Stored records:
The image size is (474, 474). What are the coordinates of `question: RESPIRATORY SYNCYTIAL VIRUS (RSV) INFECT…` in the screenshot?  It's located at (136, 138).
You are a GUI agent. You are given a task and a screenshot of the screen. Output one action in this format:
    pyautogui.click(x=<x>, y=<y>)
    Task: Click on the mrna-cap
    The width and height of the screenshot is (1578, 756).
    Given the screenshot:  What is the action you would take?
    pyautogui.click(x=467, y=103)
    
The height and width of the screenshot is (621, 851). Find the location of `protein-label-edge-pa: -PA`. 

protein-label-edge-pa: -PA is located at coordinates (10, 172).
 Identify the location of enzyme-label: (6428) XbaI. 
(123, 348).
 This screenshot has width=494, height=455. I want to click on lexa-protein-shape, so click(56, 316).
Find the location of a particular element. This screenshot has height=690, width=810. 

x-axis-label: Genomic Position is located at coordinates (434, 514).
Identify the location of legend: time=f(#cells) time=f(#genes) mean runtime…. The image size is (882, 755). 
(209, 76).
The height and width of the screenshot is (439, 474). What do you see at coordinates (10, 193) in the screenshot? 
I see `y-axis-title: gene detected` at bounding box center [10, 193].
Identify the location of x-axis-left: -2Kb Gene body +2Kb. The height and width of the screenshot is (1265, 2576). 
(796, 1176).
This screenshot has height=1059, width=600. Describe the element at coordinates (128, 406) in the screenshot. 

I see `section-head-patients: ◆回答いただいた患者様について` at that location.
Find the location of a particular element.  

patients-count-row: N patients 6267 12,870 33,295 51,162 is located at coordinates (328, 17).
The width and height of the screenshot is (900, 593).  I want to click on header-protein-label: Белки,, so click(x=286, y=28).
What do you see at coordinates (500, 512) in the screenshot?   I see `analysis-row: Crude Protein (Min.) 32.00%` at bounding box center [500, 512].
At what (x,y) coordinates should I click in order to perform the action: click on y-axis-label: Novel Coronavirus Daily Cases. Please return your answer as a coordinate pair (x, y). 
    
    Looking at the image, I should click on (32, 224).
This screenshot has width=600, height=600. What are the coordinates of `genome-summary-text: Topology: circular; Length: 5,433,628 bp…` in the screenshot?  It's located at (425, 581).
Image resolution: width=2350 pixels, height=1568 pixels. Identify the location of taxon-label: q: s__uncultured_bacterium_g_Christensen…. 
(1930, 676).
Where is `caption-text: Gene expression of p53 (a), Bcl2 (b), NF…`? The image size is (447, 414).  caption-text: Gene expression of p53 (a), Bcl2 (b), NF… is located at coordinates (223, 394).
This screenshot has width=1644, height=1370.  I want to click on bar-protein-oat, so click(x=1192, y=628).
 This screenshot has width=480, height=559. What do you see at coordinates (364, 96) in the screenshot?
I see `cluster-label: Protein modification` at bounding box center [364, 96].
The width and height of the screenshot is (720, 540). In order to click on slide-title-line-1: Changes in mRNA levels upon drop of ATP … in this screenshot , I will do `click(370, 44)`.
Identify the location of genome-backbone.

What is required:
Every line above that carries the string "text" should be copied.

The answer:
This screenshot has width=600, height=600. What are the coordinates of `genome-summary-text: Topology: circular; Length: 5,433,628 bp…` in the screenshot?  It's located at (425, 581).
Where is `caption-text: Gene expression of p53 (a), Bcl2 (b), NF…`? The image size is (447, 414).  caption-text: Gene expression of p53 (a), Bcl2 (b), NF… is located at coordinates (223, 394).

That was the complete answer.